⟨

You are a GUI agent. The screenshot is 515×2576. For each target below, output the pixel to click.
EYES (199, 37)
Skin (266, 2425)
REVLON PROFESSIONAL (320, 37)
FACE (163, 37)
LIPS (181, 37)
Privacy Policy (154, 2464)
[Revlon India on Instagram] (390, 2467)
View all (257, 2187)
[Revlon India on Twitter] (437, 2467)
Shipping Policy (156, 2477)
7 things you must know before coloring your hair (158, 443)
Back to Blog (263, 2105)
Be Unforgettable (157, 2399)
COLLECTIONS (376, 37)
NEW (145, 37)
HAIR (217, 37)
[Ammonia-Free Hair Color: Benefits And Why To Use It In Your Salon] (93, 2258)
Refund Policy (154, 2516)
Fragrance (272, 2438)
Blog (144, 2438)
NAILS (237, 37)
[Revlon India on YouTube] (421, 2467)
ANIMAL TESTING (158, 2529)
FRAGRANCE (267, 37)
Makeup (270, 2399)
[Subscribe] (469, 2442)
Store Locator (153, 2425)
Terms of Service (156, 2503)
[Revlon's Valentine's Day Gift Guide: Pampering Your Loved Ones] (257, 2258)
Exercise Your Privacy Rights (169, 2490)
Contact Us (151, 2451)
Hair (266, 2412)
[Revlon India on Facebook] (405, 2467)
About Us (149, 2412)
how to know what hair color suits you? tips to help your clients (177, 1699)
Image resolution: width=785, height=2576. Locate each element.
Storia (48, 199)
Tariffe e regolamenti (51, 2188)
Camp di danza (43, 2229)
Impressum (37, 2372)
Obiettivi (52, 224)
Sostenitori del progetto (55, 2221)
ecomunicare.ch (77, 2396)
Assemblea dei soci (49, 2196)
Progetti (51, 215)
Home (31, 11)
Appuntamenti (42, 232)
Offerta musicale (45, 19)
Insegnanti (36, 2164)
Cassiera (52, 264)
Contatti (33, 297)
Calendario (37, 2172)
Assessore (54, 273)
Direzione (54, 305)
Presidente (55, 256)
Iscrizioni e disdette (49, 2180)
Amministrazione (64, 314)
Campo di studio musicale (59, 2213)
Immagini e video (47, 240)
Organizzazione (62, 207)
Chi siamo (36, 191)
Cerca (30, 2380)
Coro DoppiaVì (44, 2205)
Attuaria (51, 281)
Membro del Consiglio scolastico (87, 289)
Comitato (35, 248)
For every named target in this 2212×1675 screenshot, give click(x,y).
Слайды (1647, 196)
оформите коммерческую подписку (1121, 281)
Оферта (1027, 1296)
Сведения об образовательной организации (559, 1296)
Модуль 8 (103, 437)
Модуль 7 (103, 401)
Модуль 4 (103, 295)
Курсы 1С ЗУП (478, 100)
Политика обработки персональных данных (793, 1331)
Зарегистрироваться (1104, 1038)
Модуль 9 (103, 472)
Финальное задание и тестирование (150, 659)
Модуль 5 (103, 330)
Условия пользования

⟩

Show every line from the entries above in which the word "Privacy" appears.

Answer space>
Privacy Policy (154, 2464)
Exercise Your Privacy Rights (169, 2490)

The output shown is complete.